Friday, July 31, 2009

Territorial?

My cat get so very territorial over a fuzzy mouse to the point where if you get close to him then he hisses and growls at you, and he keeps that mouse in his mouth and will not let go. My hubby had to hold him down with both hands and I had to try and get the mouse away from him because my daughter wanted to play with it to and we were scared that he would claw the crap out of her if she got close. Why is this. He had never been this way with his toys and someone getting close to him, he usually likes it when you play with him but you give him that mouse and it is a whole new cat and attitude.
Answers:
Hi,,, what are you doing?? Just go buy your daughter another Mouse !! and leave the darn cat alone !

Or are you too cheap?? lol

good luck
sounds like you need to bring the cat to the vet and get the cat a temper shot i know its funny but it works had to do it to mine and while your there get the cat declawed if he is in doors
Has he been desexed?

If the mouse is the cat's, why does your daughter have to play with it, after all he feels it is his kill and shouldnt have to give it up. Doesnt she have enough toys. Cats dont share and should be allowed to have their own.
If your daughter is in so much in need of a mouse .. get her one of her own.

De-clawing is barbaric and totally senseless and cruel.
One of my cats is the same, he is not bothered by most of his toys but if he gets hold of the lid from a tub of Pringles he goes mad, he hisses at his brother and if I try to take it away from him he hisses at me then runs under the sofa and stays there till I leave. I think it just that he sees at as HIS, which is fine, I just let him keep it now. Eventually he get sick of it and turns back into his normal self.
Let your cat have the mouse to be his very own and maybe get some different toys so your daughter can play with the cat, toys on string attached to a stick are great and that way your daughter doesn't have to get too close.
I would generally agree - leave that toy to the cat, and get your daughter another mouse, or another toy, that is clearly off-limits for the cat. If a toy has been given to the cat, it belongs to the cat - just as if you give a doll to Anne, her sister Jenny should not play with it without permission from Anne.
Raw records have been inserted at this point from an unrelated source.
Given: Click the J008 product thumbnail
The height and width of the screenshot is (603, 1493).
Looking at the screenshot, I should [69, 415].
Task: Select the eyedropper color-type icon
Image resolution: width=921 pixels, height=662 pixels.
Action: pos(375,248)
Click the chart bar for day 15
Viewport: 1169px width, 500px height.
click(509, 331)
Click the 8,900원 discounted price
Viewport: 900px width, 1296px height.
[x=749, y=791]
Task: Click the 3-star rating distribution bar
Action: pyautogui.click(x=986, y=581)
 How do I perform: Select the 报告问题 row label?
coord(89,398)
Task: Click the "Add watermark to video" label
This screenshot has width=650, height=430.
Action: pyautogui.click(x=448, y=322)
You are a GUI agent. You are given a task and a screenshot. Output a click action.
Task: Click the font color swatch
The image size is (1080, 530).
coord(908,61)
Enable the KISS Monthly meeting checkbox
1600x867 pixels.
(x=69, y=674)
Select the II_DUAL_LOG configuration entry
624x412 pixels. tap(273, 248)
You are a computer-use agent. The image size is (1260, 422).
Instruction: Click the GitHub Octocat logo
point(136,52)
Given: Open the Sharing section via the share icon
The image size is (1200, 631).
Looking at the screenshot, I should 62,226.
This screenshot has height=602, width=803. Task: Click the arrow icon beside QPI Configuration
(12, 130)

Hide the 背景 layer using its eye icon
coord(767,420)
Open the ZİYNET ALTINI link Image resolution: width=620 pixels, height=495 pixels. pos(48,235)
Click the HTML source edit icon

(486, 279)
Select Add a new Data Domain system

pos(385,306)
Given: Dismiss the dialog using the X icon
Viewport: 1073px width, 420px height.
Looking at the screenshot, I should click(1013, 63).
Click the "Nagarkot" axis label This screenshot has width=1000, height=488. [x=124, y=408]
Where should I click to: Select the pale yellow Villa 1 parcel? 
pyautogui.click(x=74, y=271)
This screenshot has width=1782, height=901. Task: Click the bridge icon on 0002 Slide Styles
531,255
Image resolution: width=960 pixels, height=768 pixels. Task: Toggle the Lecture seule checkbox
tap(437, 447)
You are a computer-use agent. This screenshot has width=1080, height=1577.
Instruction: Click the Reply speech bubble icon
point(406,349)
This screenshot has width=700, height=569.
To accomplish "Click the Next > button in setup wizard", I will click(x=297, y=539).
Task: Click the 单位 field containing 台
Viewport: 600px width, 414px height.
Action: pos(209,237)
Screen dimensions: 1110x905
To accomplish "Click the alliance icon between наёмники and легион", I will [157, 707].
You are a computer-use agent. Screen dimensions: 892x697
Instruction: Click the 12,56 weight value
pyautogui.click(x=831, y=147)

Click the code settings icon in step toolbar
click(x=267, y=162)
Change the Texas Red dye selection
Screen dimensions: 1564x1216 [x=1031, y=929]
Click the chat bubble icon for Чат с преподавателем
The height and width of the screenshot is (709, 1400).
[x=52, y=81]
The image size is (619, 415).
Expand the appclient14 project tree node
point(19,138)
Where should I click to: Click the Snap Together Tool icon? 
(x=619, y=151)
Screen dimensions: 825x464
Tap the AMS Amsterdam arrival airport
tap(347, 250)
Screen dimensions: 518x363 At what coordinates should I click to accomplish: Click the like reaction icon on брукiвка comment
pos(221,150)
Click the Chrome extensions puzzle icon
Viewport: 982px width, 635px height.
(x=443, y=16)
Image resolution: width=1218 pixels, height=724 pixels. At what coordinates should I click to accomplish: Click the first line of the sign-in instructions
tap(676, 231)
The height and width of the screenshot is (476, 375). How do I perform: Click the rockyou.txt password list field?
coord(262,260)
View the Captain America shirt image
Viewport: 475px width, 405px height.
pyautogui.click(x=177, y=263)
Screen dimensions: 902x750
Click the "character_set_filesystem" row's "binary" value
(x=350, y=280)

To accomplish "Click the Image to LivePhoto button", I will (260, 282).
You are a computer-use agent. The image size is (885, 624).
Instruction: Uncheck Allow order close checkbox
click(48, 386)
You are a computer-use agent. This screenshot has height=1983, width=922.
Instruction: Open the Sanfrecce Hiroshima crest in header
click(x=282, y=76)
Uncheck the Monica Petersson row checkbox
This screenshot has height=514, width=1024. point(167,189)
Declawing - NO! It's cruel to the cat. and it definitely won't solve the aggression problem, as declawed cats will turn to biting if they feel threatened.

The only home treatment for aggressive behavior in cats I have read consistently recommended is play sessions - daily, commit a time to play with your cat, so that he will exhaust his energy in an acceptable way, and will feel confident in your love and affection to him, which greatly improves your chances that he will be obedient.

And - is he fixed? I heartily recommend he should be, if he hasn't been yet.
Just ignore the cat when it does that. If you start to get upset or even notice his behaviour he Will associate that with it being OK. Maybe trying getting the cat his own mouse? Maybe with some catnip that way your daughter can have her mouse and your cat can have his. Just remember he is not doing it to be mean, he sees the mouse as his kill and remember in the wild cats have to fight each other to get at a kill and eat. If it continues I suggest getting a book to see if you can read what might you be able to do to change his behaviour
First of all. Why is your daughter playing with a toy that's been in your cat's mouth. Buy her her own toys and establish with your daughter that the mouse is the CATS TOY. Not hers.